Question

I'm populating a ToolStripMenu with entries from an XML file. Each ToolStripItem added to the menu automatically gets about a dozen event handlers assigned to it. The user has the option to change the XML and refresh the menu, which clears everything using:

menuStrip1.Items.Clear();

This repopulates from the XML and refreshes the Form. It appears that the event handlers for all these dynamic items are never removed from memory. Most of the items don't sit directly on menuStrip1 but in dynamically created submenus which reside on menuStrip1.

Nevertheless, I can sit there refreshing the Form and the memory just balloons out of control, adding 5-10 MB per refresh of about 100 dynamic ToolStripItems. It can quickly reach hundreds of MB which crashes the application.

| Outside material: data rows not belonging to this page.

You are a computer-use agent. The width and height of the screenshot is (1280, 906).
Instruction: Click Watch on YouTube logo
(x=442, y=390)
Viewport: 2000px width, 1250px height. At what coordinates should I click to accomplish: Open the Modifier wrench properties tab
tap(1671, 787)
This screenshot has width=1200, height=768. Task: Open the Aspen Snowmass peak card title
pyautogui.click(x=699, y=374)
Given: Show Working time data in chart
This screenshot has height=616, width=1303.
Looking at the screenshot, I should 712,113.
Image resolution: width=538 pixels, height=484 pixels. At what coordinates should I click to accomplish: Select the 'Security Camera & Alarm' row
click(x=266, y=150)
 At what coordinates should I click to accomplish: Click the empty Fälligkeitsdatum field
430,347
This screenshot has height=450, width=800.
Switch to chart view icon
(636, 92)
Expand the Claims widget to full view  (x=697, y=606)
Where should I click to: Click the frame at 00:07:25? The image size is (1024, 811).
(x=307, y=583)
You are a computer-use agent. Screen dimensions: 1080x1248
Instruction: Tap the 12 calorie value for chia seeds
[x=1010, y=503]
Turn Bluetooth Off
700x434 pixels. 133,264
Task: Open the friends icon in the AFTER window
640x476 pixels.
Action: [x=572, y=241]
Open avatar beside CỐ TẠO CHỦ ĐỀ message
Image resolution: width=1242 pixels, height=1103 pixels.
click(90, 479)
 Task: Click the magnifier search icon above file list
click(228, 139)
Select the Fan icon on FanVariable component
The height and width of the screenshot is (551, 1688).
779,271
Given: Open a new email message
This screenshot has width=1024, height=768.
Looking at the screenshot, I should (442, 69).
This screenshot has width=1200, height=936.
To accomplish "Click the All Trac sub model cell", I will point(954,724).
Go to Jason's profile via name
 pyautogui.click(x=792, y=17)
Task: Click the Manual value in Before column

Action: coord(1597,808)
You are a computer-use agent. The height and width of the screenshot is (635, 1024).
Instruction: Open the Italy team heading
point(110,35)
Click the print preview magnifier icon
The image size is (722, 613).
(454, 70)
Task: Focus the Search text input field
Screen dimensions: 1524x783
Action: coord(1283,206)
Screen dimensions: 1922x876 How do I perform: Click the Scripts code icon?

The ToolStripItems also load other things such as properties and icons, but it seems to be the event handlers which use most of the added memory. I commented out all the handlers and the memory became far more (but not completely) sustainable with each refresh.

Is it necessary to enumerate through all the menus and submenus and individually release each event handler to assure it's not sticking around?

Was it helpful?

Solution

If you dispose/delete both the event handler and the object it's subscribing to, you should be OK. Otherwise, yeah, you will have to unsubscribe each handler.

Or look at a different way of subscribing--not compiler-generated events. See http://paulstovell.com/blog/weakevents for an example)

OTHER TIPS

Check the ItemRemoved event of your menu strip. it will return an item which is removed from your menu strip. you can dispose it here or your can remove each handler from here.

UPDATED

Once you get the parent menu then you can remove all child menu's event handler by using recursive function call.

private void menuStrip1_ItemRemoved(object sender, ToolStripItemEventArgs e)
{
    foreach (object child in ((ToolStripMenuItem)e.Item).DropDownItems)
    {
        if (child.GetType().Name == "ToolStripMenuItem")
            RemoveHandler((ToolStripMenuItem)child);                
    }
}
private void RemoveHandler(ToolStripMenuItem item)
{
    if (item.HasDropDownItems)
    {
        foreach (Object dropdown in item.DropDownItems)
        {
            if (dropdown.GetType().Name == "ToolStripMenuItem")
                RemoveHandler((ToolStripMenuItem)dropdown);
        }
    }
    else
    {
        //item.Click -= new EventHandler(MenuItem_Clicked);
        //Remove event handlers
    }
}

A trick that I often use is to create a private _cleanUp = New List<Action>() class-level variable and use this for cleaning up event handlers.

So when I attach an event handler I also add the detach code to the list, like so:

this.NameTextbox.Click += My_Handler;
_cleanUp.Add(() => this.NameTextbox.Click -= My_Handler);

Then on clean up, for your code, I can just do this:

_cleanUp.ForEach(a => a());
_cleanUp.Clear();
menuStrip1.Items.Clear();

I then don't have to remember exactly what was added. And I can add any clean up code I like to the list.